Five Ways Blogging Has Changed My Life

I’ve been tagged by Will and although I’ve sworn off memes for a while I’ll do this one because Will’s a cool guy.  Here’s the rules:

1. Write about 5 specific ways blogging has affected you, either positively or negatively.
2. Link back to the person who tagged you.
3. Link back to this parent post (L.L. Barkat is not so much interested in generating links, but rather in tracking the meme so she can perhaps do a summary post later on that looks at patterns and interesting discoveries.)
4. Tag a few friends or five, or none at all
5. Post these rules— or just have fun breaking them

So here’s the five ways that blogging has changed my life:

  1. It’s gotten me a lot of free books.
  2. It’s forced me to be more focused in my reading efforts.
  3. It’s provided an environment for me to discuss things that interest me, things that most of my “real life” friends aren’t interested in.
  4. It’s provided much food for thought which has caused me to question some long held beliefs.
  5. It’s put me in contact with folks who know so much more than I do, which has in turn kept me from thinking that I know more than I do.

I’m going to pass on tagging.

B”H

16 thoughts on “Five Ways Blogging Has Changed My Life

  1. Nick,

    Your answers for 2-5 would also apply to me. I only have received 2 free books, so that would not be my number one reason.

    Number 3 is so true. I hardly have any friends that are at all interested in discussing theology to the degree that my blogger friends do.

    4-5 are just so true. I would not have been exposed to so many great authors if it weren’t for blogging. Plus I would not have learned as much either. I strongly believe that theology should be done in community, and I have blogging to be the best community for this.

    What would be my number one reason? New friends that I have made?

  2. Thanks for making me the exception!

    Yes, I agree with number 3 as well. Not many in my churches want to talk about these things, either!

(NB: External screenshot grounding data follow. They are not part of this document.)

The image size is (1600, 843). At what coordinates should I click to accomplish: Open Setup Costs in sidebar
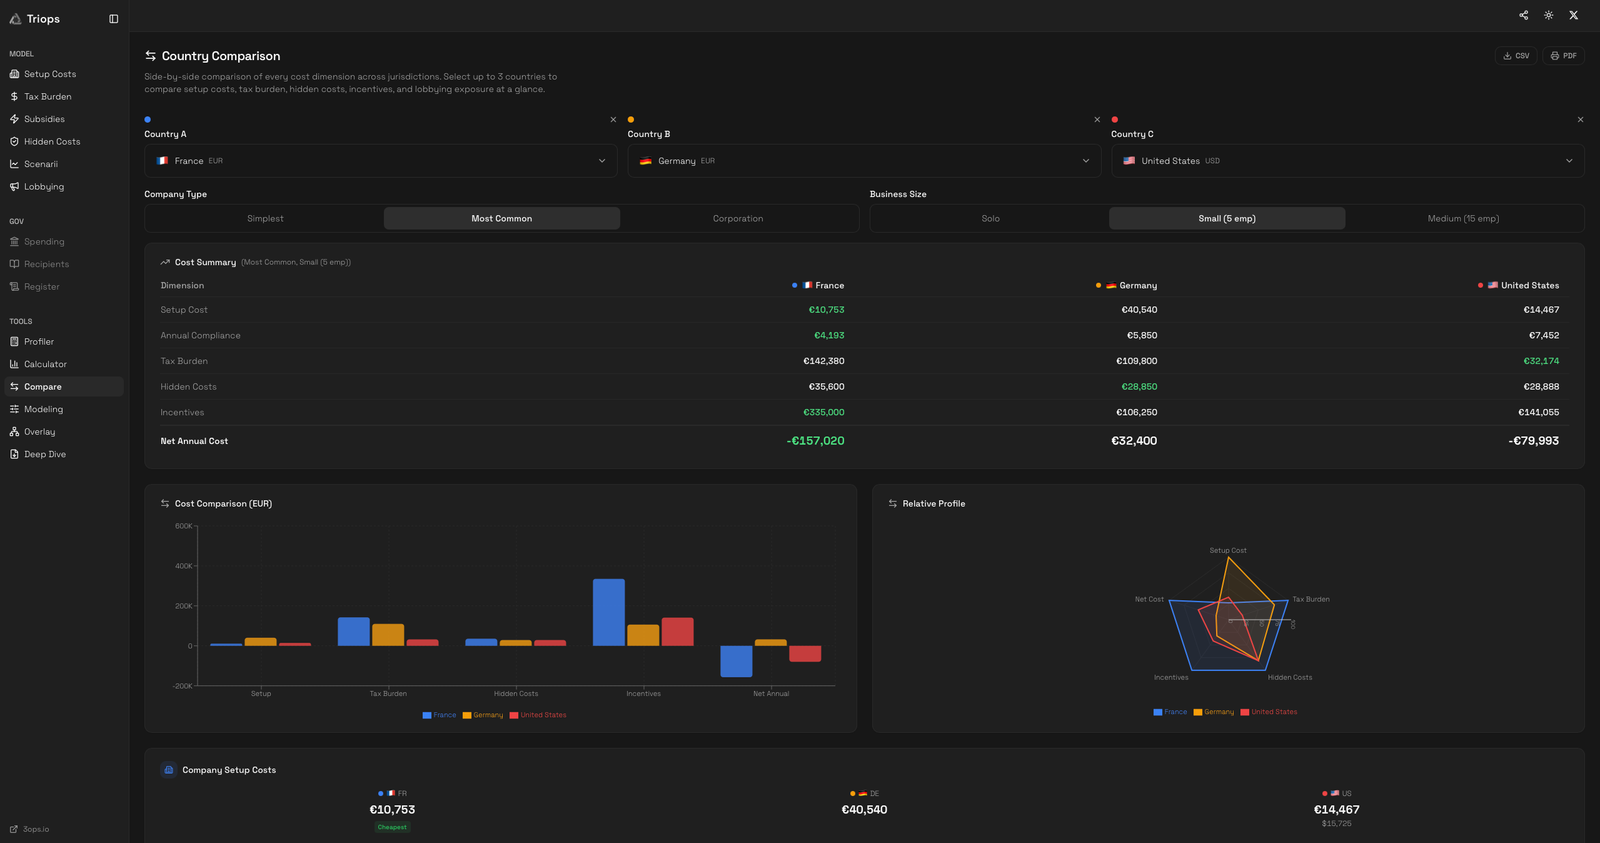[50, 74]
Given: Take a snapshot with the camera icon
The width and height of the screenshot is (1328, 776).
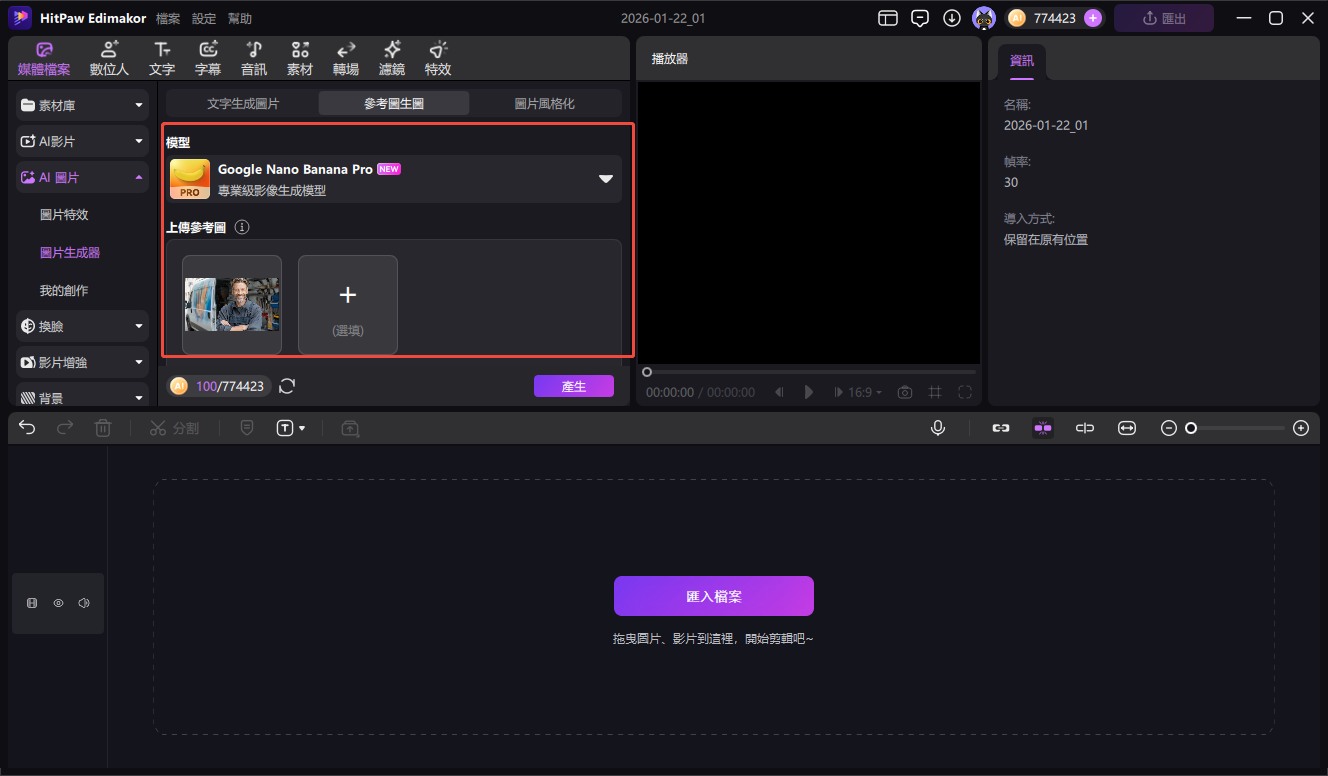Looking at the screenshot, I should tap(904, 392).
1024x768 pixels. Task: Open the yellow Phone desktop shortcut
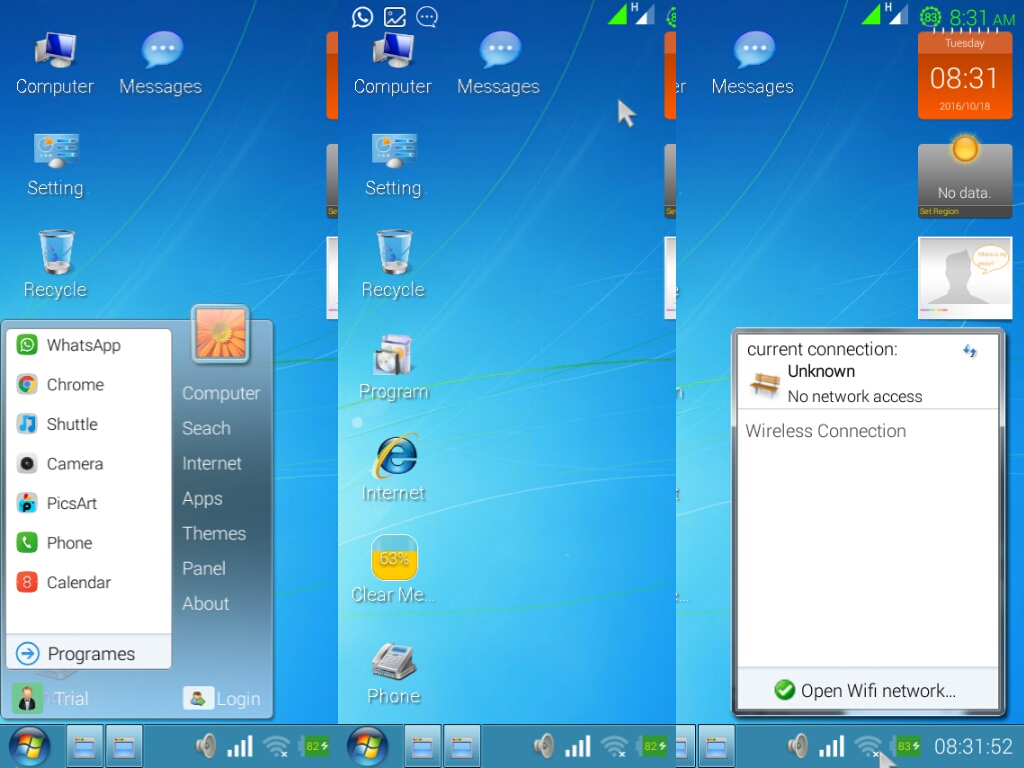[394, 673]
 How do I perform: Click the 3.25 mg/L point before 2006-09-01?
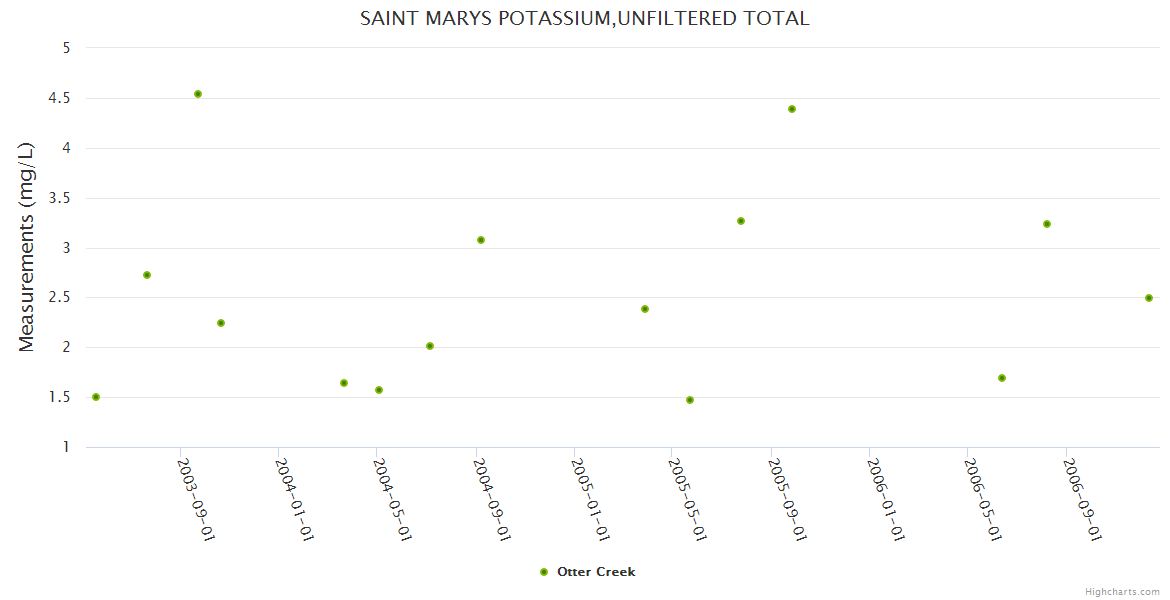click(x=1047, y=224)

  3. Oh, the free books… yes! That is one way it’s changed my life too, but I forgot to put that one (ah well, I’d already trespassed my five ways by promising 10 and posting 9, so…)

    Enjoyed reading these.

  4. Nathan & Will: Isn’t it weird that we have to seek out like-minded folks through blogging? You’d think that more people in our churches would be interested in issues of the Bible and theology, wouldn’t you?

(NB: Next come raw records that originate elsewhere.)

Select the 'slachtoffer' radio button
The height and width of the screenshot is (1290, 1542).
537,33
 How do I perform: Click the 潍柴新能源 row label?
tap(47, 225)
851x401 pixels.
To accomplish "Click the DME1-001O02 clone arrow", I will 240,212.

    L.L.: Yes, free books are life changing indeed! Go back and add it to the list and fulfill the promised 10 which transgressed the intended 5.

    Roger: Or “now I hate memes…”

  5. Yes, it is weird we have to seek out folk through blogging to talk theology. Though I am running an 11-week Disciple Bible Study course on John. It should be better for a while. I thought it might be better in the US than here.

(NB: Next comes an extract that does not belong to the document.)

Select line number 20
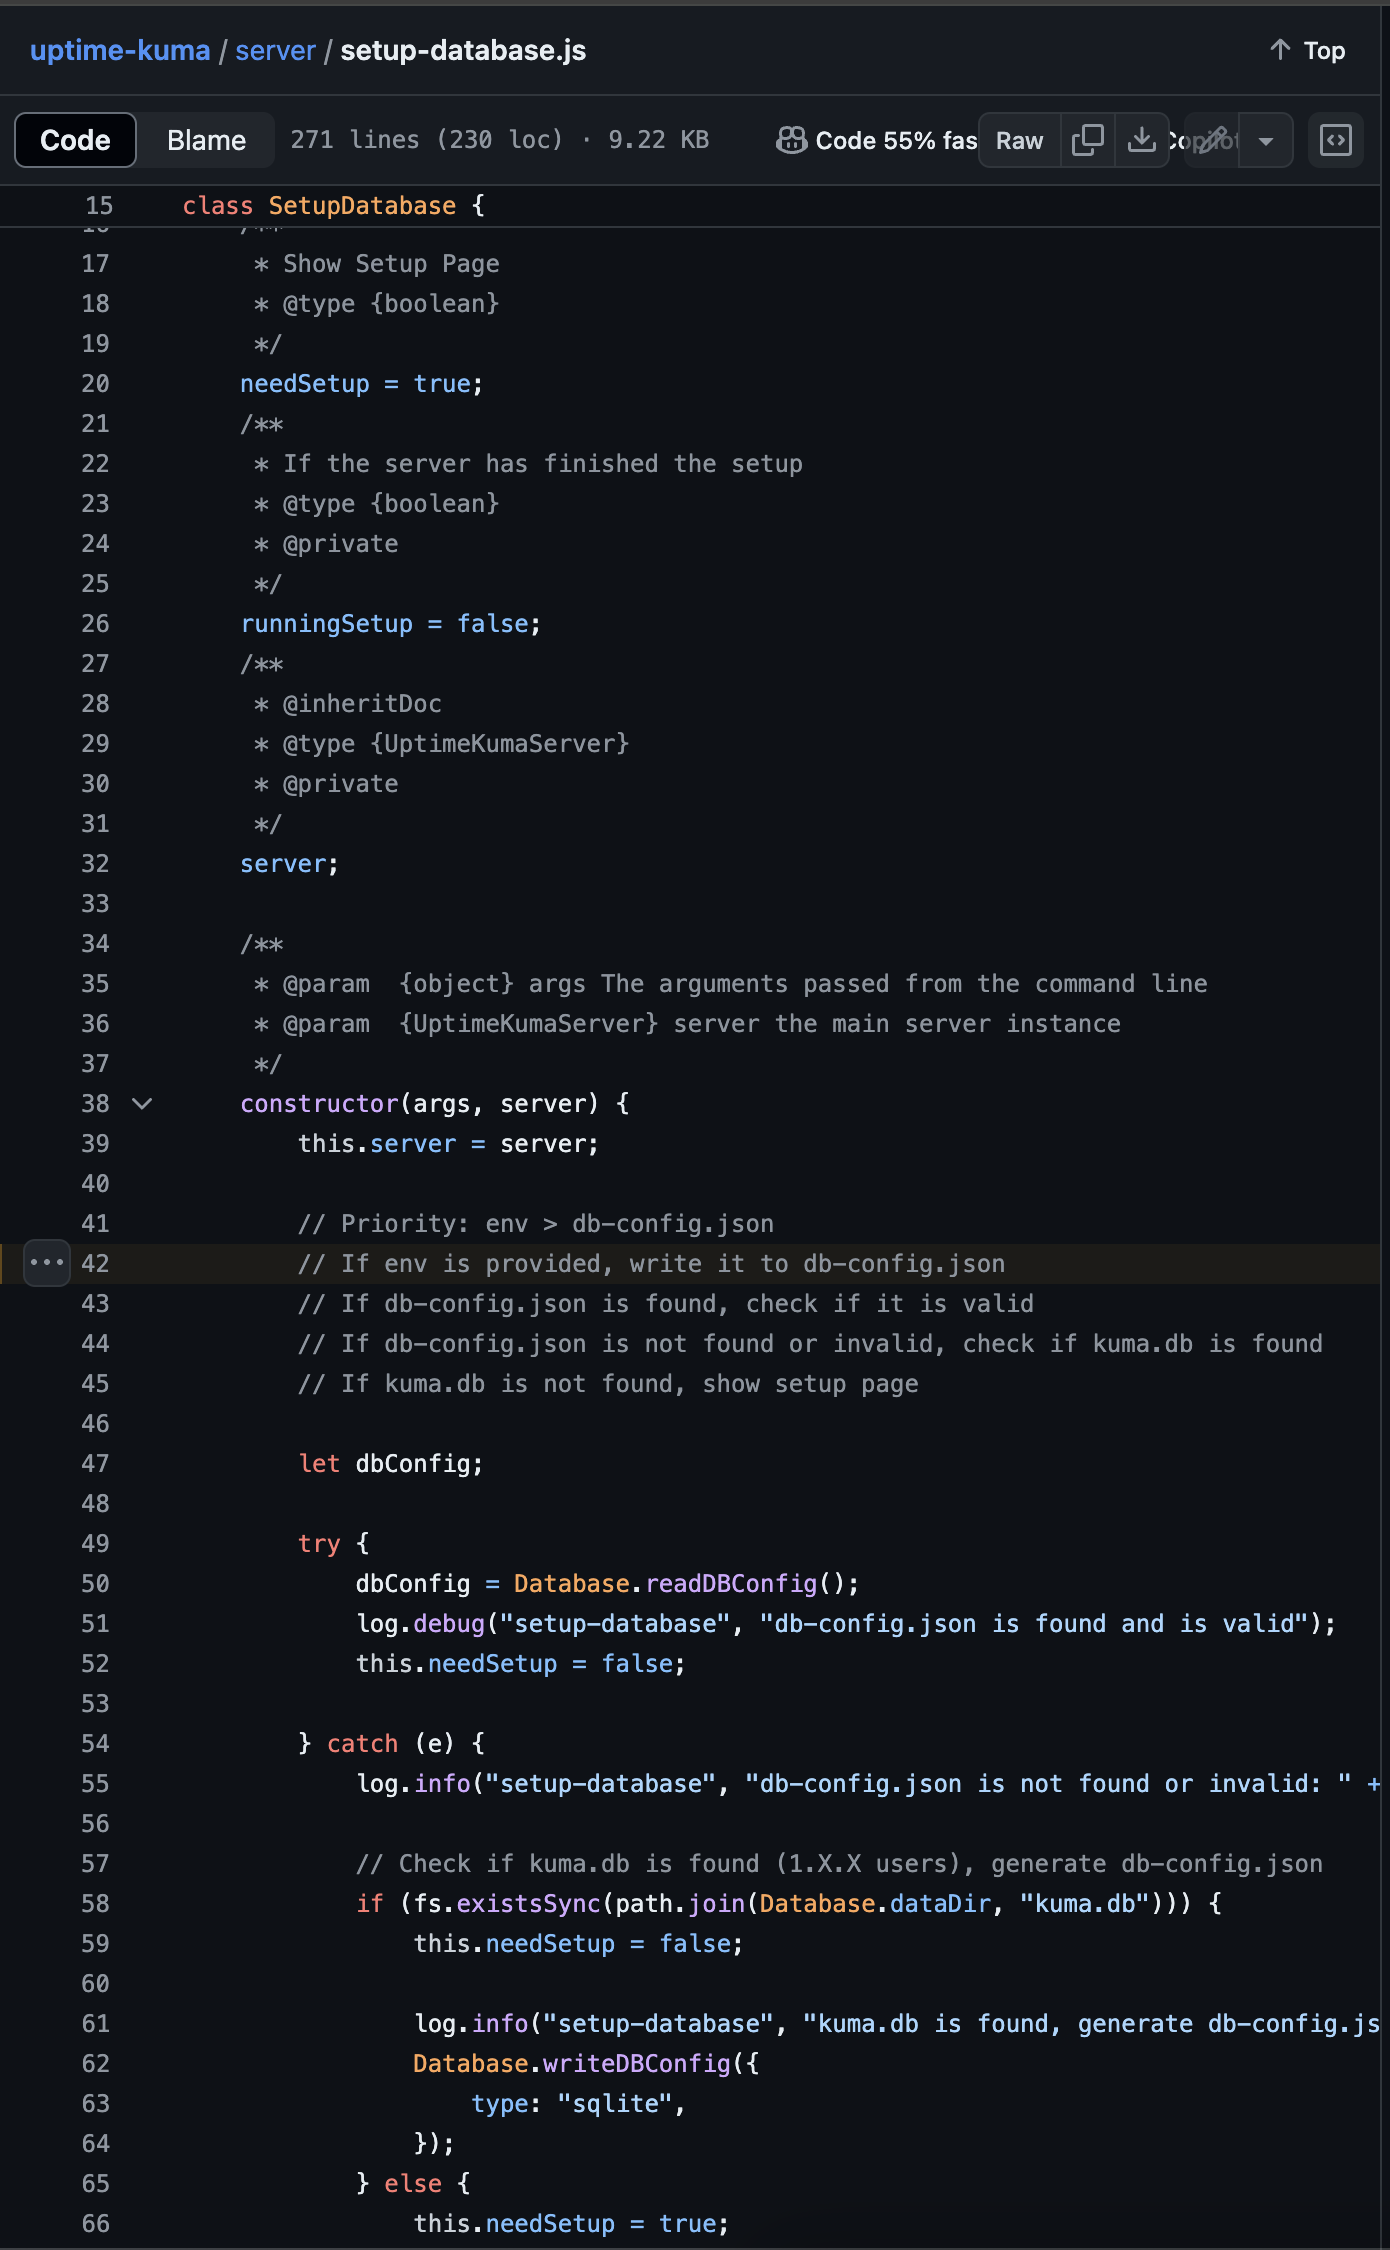The image size is (1390, 2250). click(x=95, y=383)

    Here’s a quote I give: a recent study found that other than the congregationalists, of all denominations (including Catholics) Methodists were the most cool to the idea of bible study and small group discussion. Yes, that’s Methodism, whose founder John Wesley placed us in classes where we were to study, pray, and keep each other accountable. Now, we can’t be bothered with it!

  6. Unfortunately I don’t know more than one person in my real life that shares any interests even close to those that I share with my fellow bibliobloggers.

  7. Nick, I stop by this post to ask “Why is it that people are not more interested in theology?”, and noticed that you had already brought the question up.

    I think that people don’t understand what theology is. Most think that it is some sort esoteric knowledge of the bible.

    I am trying really hard to dispel that myth in our church, by the influences that I have at my church. I do teach theology courses at my church and that is one method how I am trying to implement change. Also doing free lectures once a month.

    But even then attendance from our church is about 10%. But the ones that do attend are hungry to know more, and to draw closer to Christ. For that I am grateful.

    Next month I will begin a long term introduction to theology to our church leadership team. I hope to inspire them to further learning, keep me in your prayers.

    Hey, here is a challenge to all you if you are not doing it already. Ask your pastor if you can teach a class on theology. Great way to help others, and make new friends that may have a common interest.

  8. Robert:

    I think that people don’t understand what theology is. Most think that it is some sort esoteric knowledge of the bible.

    You’re absolutely right! I can’t tell you how many times I’ve heard preachers shout in triumph that they weren’t theologians. All the while I’m sitting there like, “umm, yeah, you are!” Anyone who reads the Bible is engaged in theology. Likewise, anyone who speaks about God is a theologian.

    Thank God for the work that you’re doing, and even if it’s only 10% showing up, at least you know it’s the 10% that really wants what you have to offer. I will definitely keep you in my prayers!